Wohin will Lindner die FDP lenken?

In der Corona-Krise liegt diese Strategie nun wie unter einem Brennglas. Anfang April schrieb Lindner bei Twitter: "Die Regieanweisungen aus der Regierung, darüber öffentlich nicht zu sprechen, überzeugen uns schon lange nicht mehr. Schutzmasken sind sinnvoll, Maulkörbe nicht." Auch in dem Fall hat es nie eine Aufforderung gegeben, darüber nicht zu sprechen. Die sprachliche Zuspitzung "Maulkörbe" auf der einen, der Duktus eines "Das wird man ja wohl noch sagen dürfen" auf der anderen Seite, erinnert an rechte Populisten. Lindner versucht - um die FDP irgendwie zu profilieren, gegen einen Gegner zu kämpfen, den es nicht gibt.

Sein Parlamentarischer Geschäftsführer Marco Buschmann warnte vor einigen Wochen in einem Gastbeitrag für den "Spiegel" vor einer Radikalisierung der Mittelschicht, falls diese durch die Maßnahmen um ihr Vermögen gebracht würde. "Soll kein verantwortlicher Politiker behaupten, er habe nicht wissen können, was dann geschieht.

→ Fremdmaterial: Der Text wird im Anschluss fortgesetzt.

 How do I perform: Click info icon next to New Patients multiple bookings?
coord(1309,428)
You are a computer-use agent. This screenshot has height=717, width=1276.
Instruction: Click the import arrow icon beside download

Dann liegt irgendwann Revolution in der Luft", schrieb er. Sprechverbote, Umsturz, Volkszorn - vor dem Hintergrund dieser Rhetorik erscheint es weniger verwunderlich, dass FDP-Mann Kemmerich die Stimmen der AfD angenommen hat.

Nach der Thüringen-Wahl glaubten nicht wenige Beobachter, bereits das Karriereende von Lindner erkennen zu können. Doch der Aufstand im Vorstand blieb aus. Dann hieß es, der Parteichef werde seinen Posten räumen müssen, sollte die FDP bei der Wahl in Hamburg aus der Bürgerschaftswahl fliegen. Mit 4,97 Prozent der Stimmen und einem Abgeordnetensitz ist auch das nicht passiert. Lindner bleibt und steuert die FDP weiterhin auf einem gefährlichen Kurs. Denn das Handwerk der AfD kopieren zu wollen, hat bisher noch nie funktioniert. Und die FDP hatte schon vor der Thüringen- und Corona-Krise erhebliche Probleme, die Menschen zu erreichen. Letztlich muss sich die Partei fragen, wie lange sie diese Strategie mittragen will.